───── TEXT SECTION ─────

A comprehensive framework for exploring multi-agent reinforcement learning in a novel four-player Mancala variant using Q-learning with experience replay.
- Overview
- Getting Started
- Key Features
- Research Contributions
- Game Rules
- Experimental Framework
- Algorithm Details
- Results Summary
- Project Structure
- Usage Guide
- Dependencies
- Performance Notes
- Limitations and Future Work
- Statistical Validation
- Citation
- License
- Acknowledgments
- Contact
- Copyright Disclaimer
This project implements and evaluates a generalized four-player Mancala game environment designed for reinforcement learning research. The framework demonstrates how Q-learning agents can master complex strategic board games, achieving win rates up to 50.4% in single-agent scenarios and 62% in dual-agent configurations—significantly exceeding theoretical baselines.
The complete implementation is provided in a self-contained Jupyter notebook that can be executed independently. All methodological details, experimental design, and theoretical foundations are documented in the accompanying research report.
The MancalaFinal.ipynb notebook contains the complete, self-contained implementation of this project. This is the recommended way to explore and run the framework.

───── DATA SECTION ─────

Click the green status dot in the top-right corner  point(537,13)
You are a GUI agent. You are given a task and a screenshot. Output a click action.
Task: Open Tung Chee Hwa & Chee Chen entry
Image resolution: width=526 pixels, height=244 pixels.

─────

→ **GOALS**:
1 > Please update the Mancala project overview, starting with "The MancalaFinal.ipynb notebook" and going on through "run the framework.", replacing "recommended" with "preferred".
2 > Which things does the Mancala project overview say are documented in the accompanying research report?
3 > Summarize the Mancala project overview in two sentences.

→ **FULL ANSWERS**:
1 >
The MancalaFinal.ipynb notebook contains the complete, self-contained implementation of this project. This is the preferred way to explore and run the framework.

2 >
- Methodological details
- Experimental design
- Theoretical foundations

3 > The project implements and evaluates a four-player Mancala game environment for reinforcement learning research, where Q-learning agents reach win rates up to 50.4% in single-agent scenarios and 62% in dual-agent configurations. The complete implementation is in the self-contained MancalaFinal.ipynb Jupyter notebook, which is the recommended way to run the framework, while the accompanying research report documents the methods, experimental design, and theory.